Oggi, di sfuggita, ho sentito della morte di un soldato in missione di pace. Daniele Paladini, 35 anni. Pochi secondi dalla notizia ed è immediatamente partito il “gallinaio” dei politici. Perchè non riescono a tacere? Un po’ di rispetto per il dolore della famiglia. E, invece, colta subito la ghiotta occasione per sciacallare sulla notizia. Se la questione della presenza nei teatri di guerra è importante, allora la si ponga indipendentemente dal fatto che qualcuno muoia. Non può essere la morte di un soldato il motivo per restare o per andarsene. In situazioni pericolose è prevedibile che ci possano essere delle vittime e non si può pensare di partecipare a missioni del genere con la condizione che “se però muore qualcuno torniamo indietro” . Non è quindi la morte del militare un argomento per innescare una discussione. Questo è il momento per dispiacersi per l’uomo e per i suoi cari, non per le lacrime di coccodrillo.

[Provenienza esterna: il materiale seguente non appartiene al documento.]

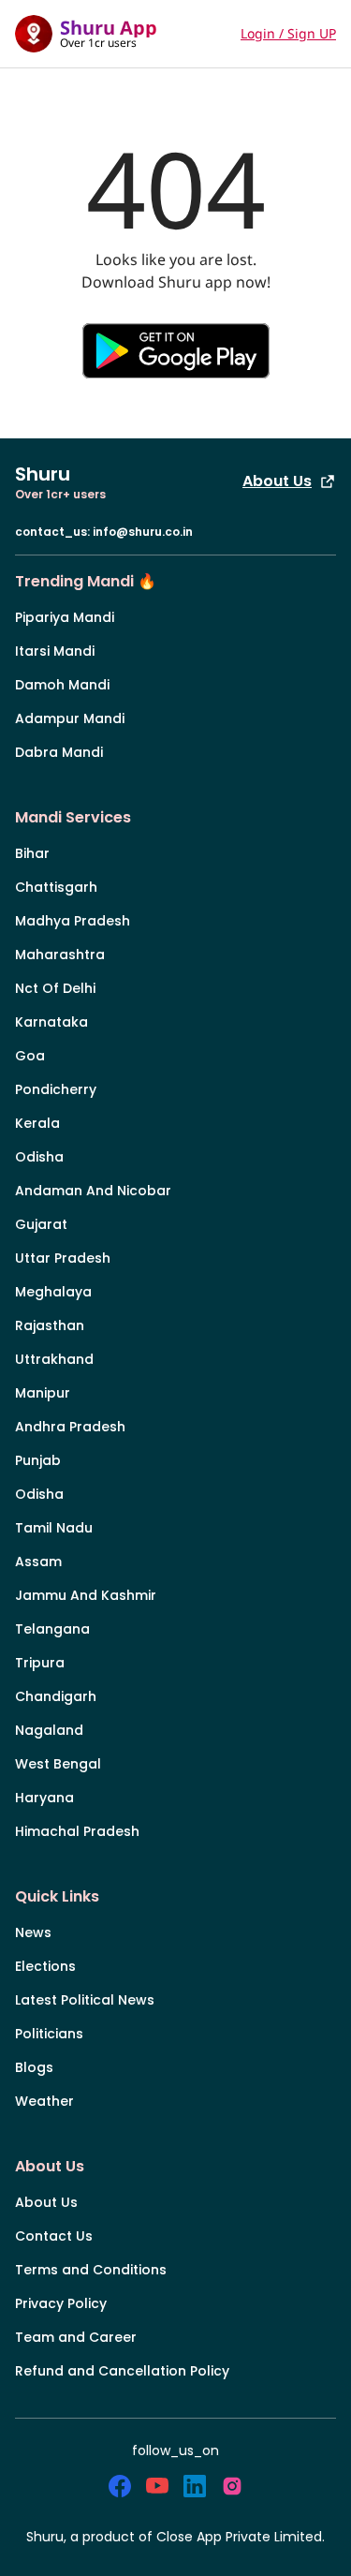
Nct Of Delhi (55, 988)
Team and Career (76, 2337)
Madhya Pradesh (72, 920)
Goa (30, 1055)
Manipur (42, 1393)
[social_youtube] (157, 2486)
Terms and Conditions (91, 2269)
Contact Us (54, 2236)
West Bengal (58, 1763)
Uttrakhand (54, 1359)
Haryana (44, 1797)
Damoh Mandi (62, 684)
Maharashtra (60, 954)
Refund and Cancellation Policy (122, 2370)
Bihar (32, 853)
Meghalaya (53, 1291)
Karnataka (51, 1022)
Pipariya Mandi (64, 617)
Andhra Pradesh (70, 1426)
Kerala (37, 1123)
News (33, 1932)
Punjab (38, 1460)
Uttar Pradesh (62, 1258)
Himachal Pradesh (77, 1831)
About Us (277, 481)
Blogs (34, 2067)
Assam (38, 1561)
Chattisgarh (56, 887)
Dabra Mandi (59, 752)
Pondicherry (55, 1089)
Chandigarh (55, 1696)
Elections (45, 1966)
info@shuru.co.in (143, 532)
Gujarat (41, 1224)
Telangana (52, 1629)
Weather (44, 2101)
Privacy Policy (61, 2303)
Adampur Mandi (69, 718)
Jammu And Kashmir (85, 1595)
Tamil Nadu (54, 1527)
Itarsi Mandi (55, 651)
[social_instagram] (232, 2486)
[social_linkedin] (194, 2486)
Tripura (40, 1662)
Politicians (49, 2033)
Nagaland (49, 1730)
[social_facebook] (120, 2486)
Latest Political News (84, 2000)
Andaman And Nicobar (93, 1190)
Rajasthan (49, 1325)
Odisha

Ora, non ho volutamente affrontato il problema dal punto di vista se sia giusto o meno essere in missione semplicemente perchè, secondo me, rispetto a quanto è successo, non è questo il punto.
P.S. Un discorso a parte merita il modo in cui viene data la notizia:
Lascia una figlia di 6.
(immagino anche una moglie!)
Tra le vittime anche 4 bambini
(le vittime sono altri 9 civili afgani)
In totale, se non ho contato male, sono morte 10 persone e 13 sono state ferite ma gli unici degni di cronaca sono il soldato italiano e i quattro bambini. 1+4 su 23. Per inciso, credo che tutti avessero una famiglia.